Rebecca Saunders (born 19 December 1967) is a London-born composer who lives and works freelance in Berlin. In a 2017 Classic Voice poll of the greatest works of art music since 2000, Saunders' compositions received the third highest total number of votes (30), surpassed only by the works of Georg Friedrich Haas (49) and Simon Steen-Andersen (35). In 2019, writers of The Guardian ranked Skin (2016) the 16th greatest work of art music since 2000, with Tom Service writing that "Saunders burrows into the interior world of the instruments, and inside the grain of Fraser's voice [...] and finds a revelatory world of heightened feeling."

Biography
Saunders studied violin and composition at the University of Edinburgh, earning a PhD in composition in 1997. As a DAAD scholar, she studied with Wolfgang Rihm from 1991 to 1994 at the Hochschule für Musik Karlsruhe; Nigel Osborne supervised her doctoral thesis.
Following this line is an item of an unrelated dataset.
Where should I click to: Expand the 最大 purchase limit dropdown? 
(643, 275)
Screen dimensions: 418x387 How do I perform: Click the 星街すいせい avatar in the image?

Her awards include the Busoni Prize of the Berlin Academy of the Arts, Sponsorship award (1994), the Ernst von Siemens Composers' Prize (1996), the Hindemith Prize of the Schleswig-Holstein Musik Festival (2003), the composition prize of the ARD, and the Mauricio Kagel Music Prize (2015). In 2019 she won the Ernst von Siemens Music Prize (main prize), the second woman, and first female composer to be awarded.

In 2010 and 2012, she taught at the Darmstadt International Summer Courses and was composer-in-residence at the Konzerthaus Dortmund from 2005 to 2006, Staatskapelle Dresden from 2009 to 2010, and Huddersfield Contemporary Music Festival in 2010.

Fabio Luisi and the Staatskapelle Dresden gave the UK premiere of Saunders' revision of traces at the 2009 Proms.

Her music has been performed by notable ensembles worldwide, including Ensemble Musikfabrik, Klangforum Wien, Ensemble Modern, Quatuor Diotima, Ensemble Dal Niente, the Arditti Quartet, Ensemble Resonanz, Ensemble Recherche, ICE, the Neue Vocalsolisten, Ensemble Remix, and the BBC Symphony Orchestra.

Music 
Saunders's music is characterized by limited pitch material and a wide breadth of timbral complexity. She is fascinated with resonance and extraneous noise created by instrumentalists, such as the scratch of a bow change, the thud of the pedals of a piano or harp, and the taps and slides of the left hand on a string instrument's fingerboard. Due to the subtleties and specificity of the sounds she creates, Saunders includes lengthy textual explanations in many of her scores to describe each effect that she wishes the performer to produce.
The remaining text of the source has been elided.